七騎士の一人、“鋼壁”のレオニードは黙したまま巨体を揺るがせず立ち、ただ厳しい眼光で玉座を見据えていた。その背中は無言の抗議のようでもあり、王都の重臣たちには異様に映ったに違いない。“雷閃”のセリーヌは唇を噛み、何かを言いたげに視線を宰相へ突き刺していたが、場の空気を乱さぬよう必死に抑えていた。“戦略”のフィリクスは冷ややかな眼差しを崩さず、ただ状況を計算するように黙して見ていた。彼ら一人一人の立ち姿が、称賛の場でありながら安堵ではなく緊張を孕んでいることを物語っていた。
アリシアは民衆の前では崩さなかった笑みをすでに消し、冷静な顔つきで広間を見渡していた。彼女は恋人の隣に立ち、その手が微かに震えるのを隠すように剣の柄に添えていた。彼女は誰よりも分かっていた。この場の華やぎの裏で、彼らはすでに“疎まれ始めている”。英雄として讃えられると同時に、力を持ちすぎた存在は警戒され、やがて排除の対象となる。それがこの国の貴族たちのやり方だと。
アルヴァンは視線を動かさず、ただ内心で息を吐いた。(やはりそうか。戦場で血を流す者は、王都では恐れの象徴になるだけだ。ここに剣は必要とされていない)その思いは冷ややかでありながらも、わずかな諦念を帯びていた。
やがて王が口を開いた。声は低く、威厳に満ちて広間全体に響いた。「……よくぞ戦い抜いた。我が騎士たちよ。民は汝らを讃え、王国はその功を忘れぬ」その言葉には確かに称賛が含まれていた。だが、その後に続く言葉はなかった。褒賞の具体や、今後の処遇に触れることもなく、ただ「忘れぬ」という抽象的な一文で終わったのだ。

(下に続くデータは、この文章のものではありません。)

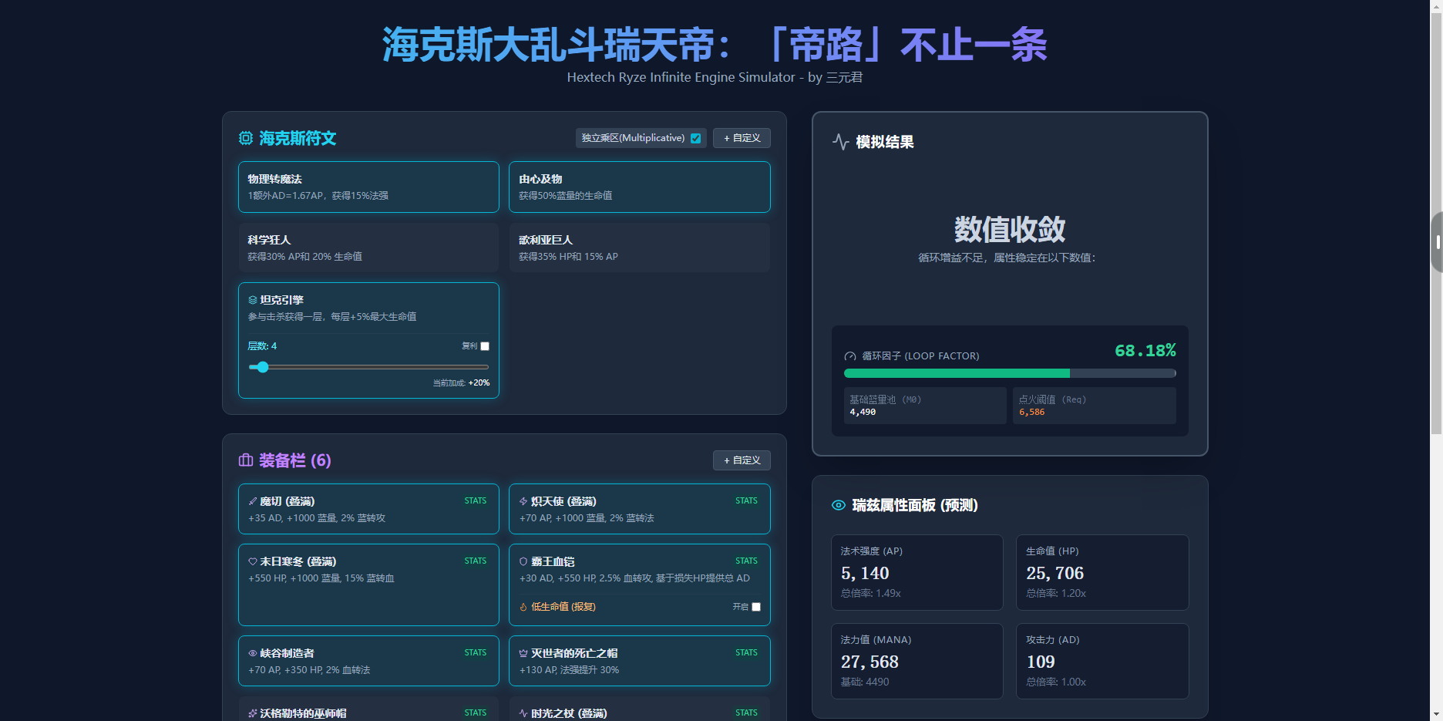Click the layers icon on the 坦克引擎 card
The height and width of the screenshot is (721, 1443).
coord(252,300)
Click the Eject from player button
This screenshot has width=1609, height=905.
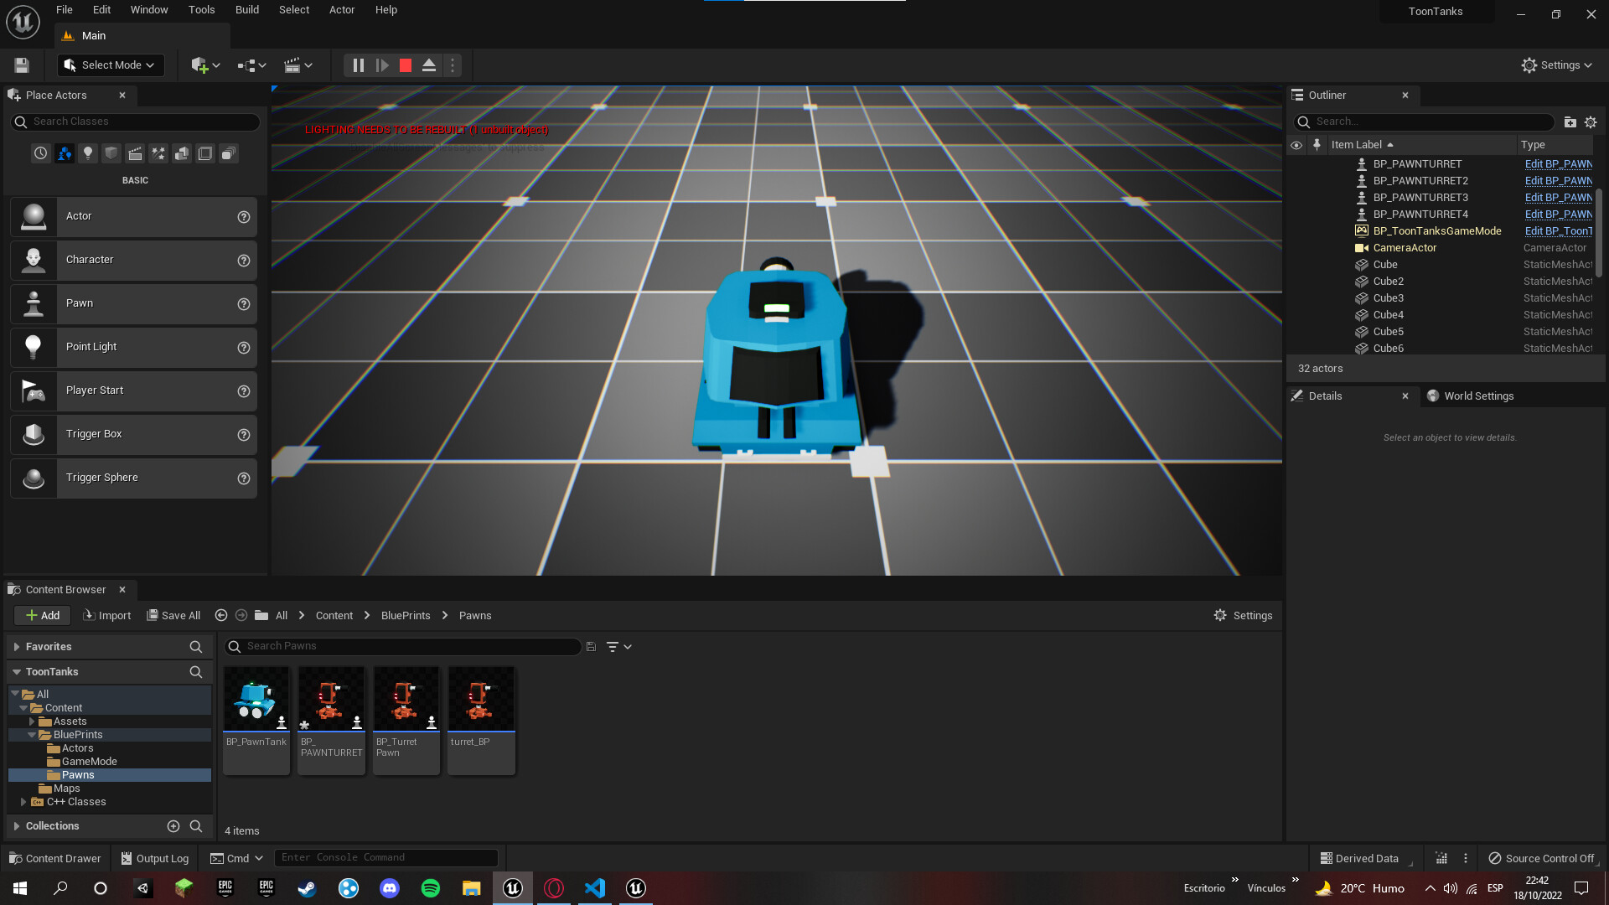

広間に漂う微妙な沈黙。貴族たちは満足げに頷き、兵たちは戸惑いを隠しきれないまま剣を下げた。セリーヌは視線を落とし、歯を食いしばり、レオニードは拳を握り締めた。アリシアは瞳を揺らし、隣の恋人を見た。アルヴァンは表情を変えず、ただ一歩下がって頭を垂れた。
その瞬間、アリシアの胸に燃えるような痛みが走った。彼がどれほどの犠牲を払ったか、誰よりも知る自分にとって、この冷遇は許しがたい。だが彼女は口を開けなかった。彼が沈黙を選んだのなら、自分もまた剣を抜く時ではないと理解したからだ。
宰相が式の終わりを告げる声が響き、騎士たちは広間を後にした。重い扉が閉じられ、蝋燭の灯りが遠ざかっていく。外に出た瞬間、王都の空は再び歓声で満ち、民が彼らを称えていた。その明暗の落差はあまりに大きく、アリシアは胸の奥で小さく呟いた。(アル……この国はあなたを恐れている。けれど、私は――決して見捨てたりしない)彼女は横に並ぶ彼の手をそっと握った。人々の目には映らぬ小さな仕草。しかしそのぬくもりは、冷ややかな宮廷の空気を払い、戦場を共にしたあの日々を確かに繋ぎ止めていた。